*ACTIVITY 1*: According to the John Poulos biography, which high school did Poulos graduate from in 1965?
*ACTIVITY 2*: Pick up the John Poulos biography after its last sentence and continue it.

Background information
- Also known as: Jon Jon
- Born: March 31, 1947
- Origin: Chicago, Illinois, U.S.
- Died: March 26, 1980 (aged 32)
- Genres: Rock and roll; R&B; pop;
- Occupation: Drummer

= John Poulos =

American drummer (1947–1980)

John Poulos (March 31, 1947 – March 26, 1980), also known by his nickname Jon Jon, was the original drummer for The Buckinghams, and one of its founding members in 1965.

== Early life ==
His mother Ann and father John Sr. are of Greek origin. He graduated from Roosevelt High School in the Albany Park neighborhood of Chicago, Illinois in 1965. Lead guitar player Carl Giammarese lived only a few blocks away from John Poulos in the Albany Park neighborhood of Chicago. His nickname since his late teens was "Jon Jon". John Poulos was the leader of a high school band in Chicago called "The Pulsations".

==Career==
He approached singers George LeGros and Dennis Tufano who sang harmonies in an a cappella group called The Darsals to come join his band, "The Pulsations". Local Chicago-area deejay and booking agent for Willard Alexander, Carl Bonafede, attests to the fact that John personally recruited singers Dennis Tufano and his close friend George Legros at Gordon Technical High School.

John Poulos approached Carl Bonafede who spun records for Dan Belloc's dances at the Holiday ballroom about becoming the manager of John's high school band "The Pulsations".

*DATA FOR ANALYSIS*:
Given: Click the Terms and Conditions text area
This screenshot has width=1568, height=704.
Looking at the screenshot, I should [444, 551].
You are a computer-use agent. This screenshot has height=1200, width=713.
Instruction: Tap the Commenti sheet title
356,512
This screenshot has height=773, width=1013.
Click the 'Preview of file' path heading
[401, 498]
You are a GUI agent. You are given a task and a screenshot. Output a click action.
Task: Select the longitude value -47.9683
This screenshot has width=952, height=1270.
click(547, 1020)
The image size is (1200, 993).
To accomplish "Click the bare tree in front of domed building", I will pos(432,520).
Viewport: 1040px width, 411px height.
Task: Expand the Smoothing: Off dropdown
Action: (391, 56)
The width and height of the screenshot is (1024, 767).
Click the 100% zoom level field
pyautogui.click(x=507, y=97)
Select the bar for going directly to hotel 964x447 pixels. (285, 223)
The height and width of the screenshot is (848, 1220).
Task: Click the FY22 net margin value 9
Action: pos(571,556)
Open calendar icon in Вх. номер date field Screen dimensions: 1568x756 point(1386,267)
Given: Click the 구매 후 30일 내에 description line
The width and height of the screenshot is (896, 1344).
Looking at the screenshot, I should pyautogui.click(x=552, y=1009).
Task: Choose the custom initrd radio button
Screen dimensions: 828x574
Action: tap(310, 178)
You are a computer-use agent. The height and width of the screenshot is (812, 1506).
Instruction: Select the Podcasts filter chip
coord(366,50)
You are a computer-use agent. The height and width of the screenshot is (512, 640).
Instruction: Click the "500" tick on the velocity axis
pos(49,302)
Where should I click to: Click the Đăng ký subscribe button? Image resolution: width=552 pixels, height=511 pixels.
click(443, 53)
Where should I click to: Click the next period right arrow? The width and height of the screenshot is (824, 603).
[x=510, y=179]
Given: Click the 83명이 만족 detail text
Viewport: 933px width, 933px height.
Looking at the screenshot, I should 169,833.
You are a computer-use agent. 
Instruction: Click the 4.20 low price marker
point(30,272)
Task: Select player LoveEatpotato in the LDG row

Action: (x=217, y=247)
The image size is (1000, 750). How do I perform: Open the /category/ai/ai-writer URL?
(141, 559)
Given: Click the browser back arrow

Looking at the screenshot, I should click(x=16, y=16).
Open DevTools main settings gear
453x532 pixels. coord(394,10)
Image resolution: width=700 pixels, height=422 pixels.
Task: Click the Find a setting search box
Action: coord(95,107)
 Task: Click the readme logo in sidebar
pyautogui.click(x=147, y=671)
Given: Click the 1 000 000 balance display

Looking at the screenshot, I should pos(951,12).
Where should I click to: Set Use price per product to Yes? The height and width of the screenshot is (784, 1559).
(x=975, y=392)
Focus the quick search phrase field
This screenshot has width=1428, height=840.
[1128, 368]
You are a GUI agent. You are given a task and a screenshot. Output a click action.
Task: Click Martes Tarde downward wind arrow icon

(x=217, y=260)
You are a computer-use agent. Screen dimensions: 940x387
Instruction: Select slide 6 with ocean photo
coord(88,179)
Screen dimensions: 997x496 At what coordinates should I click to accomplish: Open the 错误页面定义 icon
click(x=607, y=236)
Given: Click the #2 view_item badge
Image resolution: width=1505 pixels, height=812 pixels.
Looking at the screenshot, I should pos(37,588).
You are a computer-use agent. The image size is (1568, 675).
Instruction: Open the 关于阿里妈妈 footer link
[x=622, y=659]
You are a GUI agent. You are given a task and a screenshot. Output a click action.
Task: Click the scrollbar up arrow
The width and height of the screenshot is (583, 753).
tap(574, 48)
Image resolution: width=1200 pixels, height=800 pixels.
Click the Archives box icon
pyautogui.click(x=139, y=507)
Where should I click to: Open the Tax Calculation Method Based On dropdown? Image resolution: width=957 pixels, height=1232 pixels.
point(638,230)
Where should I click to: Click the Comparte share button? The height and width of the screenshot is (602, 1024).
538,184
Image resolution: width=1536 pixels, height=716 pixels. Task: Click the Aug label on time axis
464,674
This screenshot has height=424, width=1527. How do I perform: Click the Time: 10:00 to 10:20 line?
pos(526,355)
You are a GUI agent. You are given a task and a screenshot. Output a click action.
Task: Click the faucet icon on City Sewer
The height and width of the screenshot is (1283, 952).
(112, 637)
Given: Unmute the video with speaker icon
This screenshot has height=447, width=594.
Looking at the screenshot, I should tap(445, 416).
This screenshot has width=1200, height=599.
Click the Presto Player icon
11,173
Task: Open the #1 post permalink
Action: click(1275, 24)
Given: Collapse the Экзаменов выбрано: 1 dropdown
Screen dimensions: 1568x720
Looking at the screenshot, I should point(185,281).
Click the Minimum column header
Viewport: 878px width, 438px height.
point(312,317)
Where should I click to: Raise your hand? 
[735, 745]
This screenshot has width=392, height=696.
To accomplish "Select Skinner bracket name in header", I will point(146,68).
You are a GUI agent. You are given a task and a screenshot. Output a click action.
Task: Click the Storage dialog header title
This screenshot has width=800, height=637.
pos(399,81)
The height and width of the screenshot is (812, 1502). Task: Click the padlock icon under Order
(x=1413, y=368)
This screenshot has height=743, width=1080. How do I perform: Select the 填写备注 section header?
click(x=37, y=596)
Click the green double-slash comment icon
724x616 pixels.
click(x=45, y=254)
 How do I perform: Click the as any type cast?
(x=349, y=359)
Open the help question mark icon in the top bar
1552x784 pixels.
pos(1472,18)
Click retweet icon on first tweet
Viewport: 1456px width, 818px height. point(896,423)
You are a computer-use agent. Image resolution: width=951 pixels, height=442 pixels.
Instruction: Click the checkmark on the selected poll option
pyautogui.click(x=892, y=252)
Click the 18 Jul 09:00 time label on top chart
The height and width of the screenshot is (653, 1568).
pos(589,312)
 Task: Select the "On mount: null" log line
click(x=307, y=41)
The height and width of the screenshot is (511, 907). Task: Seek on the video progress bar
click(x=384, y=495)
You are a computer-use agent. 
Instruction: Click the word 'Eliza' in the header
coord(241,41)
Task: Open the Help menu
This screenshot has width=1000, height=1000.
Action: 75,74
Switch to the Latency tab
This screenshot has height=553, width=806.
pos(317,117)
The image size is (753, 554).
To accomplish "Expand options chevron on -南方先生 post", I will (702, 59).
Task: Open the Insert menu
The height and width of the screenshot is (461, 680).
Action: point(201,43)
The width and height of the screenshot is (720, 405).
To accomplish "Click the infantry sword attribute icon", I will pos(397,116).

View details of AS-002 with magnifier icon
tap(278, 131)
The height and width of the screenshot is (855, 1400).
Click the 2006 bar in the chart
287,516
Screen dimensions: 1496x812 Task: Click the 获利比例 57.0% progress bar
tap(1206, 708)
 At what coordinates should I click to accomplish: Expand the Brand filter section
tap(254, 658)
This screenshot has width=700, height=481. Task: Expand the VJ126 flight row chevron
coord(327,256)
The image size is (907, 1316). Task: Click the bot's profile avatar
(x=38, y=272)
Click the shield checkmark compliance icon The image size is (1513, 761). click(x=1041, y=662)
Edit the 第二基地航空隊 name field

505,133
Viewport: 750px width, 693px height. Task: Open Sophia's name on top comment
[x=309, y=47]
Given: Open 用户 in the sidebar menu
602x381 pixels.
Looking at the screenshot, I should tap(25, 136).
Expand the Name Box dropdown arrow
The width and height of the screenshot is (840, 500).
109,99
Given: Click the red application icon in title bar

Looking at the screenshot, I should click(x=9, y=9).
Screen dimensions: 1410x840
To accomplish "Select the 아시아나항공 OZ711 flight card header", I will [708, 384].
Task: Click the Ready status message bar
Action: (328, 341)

*WRITTEN REPLY 1*: Roosevelt High School, in the Albany Park neighborhood of Chicago.

*WRITTEN REPLY 2*:
When USA Records released The Buckinghams from their contract, the band had a #1 hit on the Billboard Hot 100 charts with Kind of a Drag. The members voted to part ways with personal manager Carl Bonafede. John Poulos and Dennis Tufano flew out to Los Angeles to meet with James William Guercio to seek management and a new record deal. The meeting with Guercio led to The Buckinghams signing a new record contract with Columbia Records. John went into the music management side of the music business after The Buckinghams agreed to part ways in 1970. John managed his fellow ex-Buckinghams Carl Giammarese and Dennis Tufano when they formed a duo called "Tufano & Giammarese". When The Buckinghams broke up in 1970 and Nick departed for a career in R&B and Marty wanted to go a different direction, Dennis Tufano and Carl decided to form a duo, Dennis and Carl. They put together a demo tape, with the help of Peter Shelton and his wife, and John determined to manage them and find them a recording deal. John brought them to Ode Records, where they signed with Lou Adler, becoming "Tufano and Giammarese" and spending 7 years of their career together. John Poulos managed several other Illinois bands, most notably a band from the St. Charles area called The Boyzz (from Illinois).

John had one child, a daughter named Polly born in September 1970. He died of heart failure in his Chicago home just short of his 33rd birthday in 1980. Carl Bonafede maintains there never would have been The Buckinghams band if not for the commitment of John Poulos.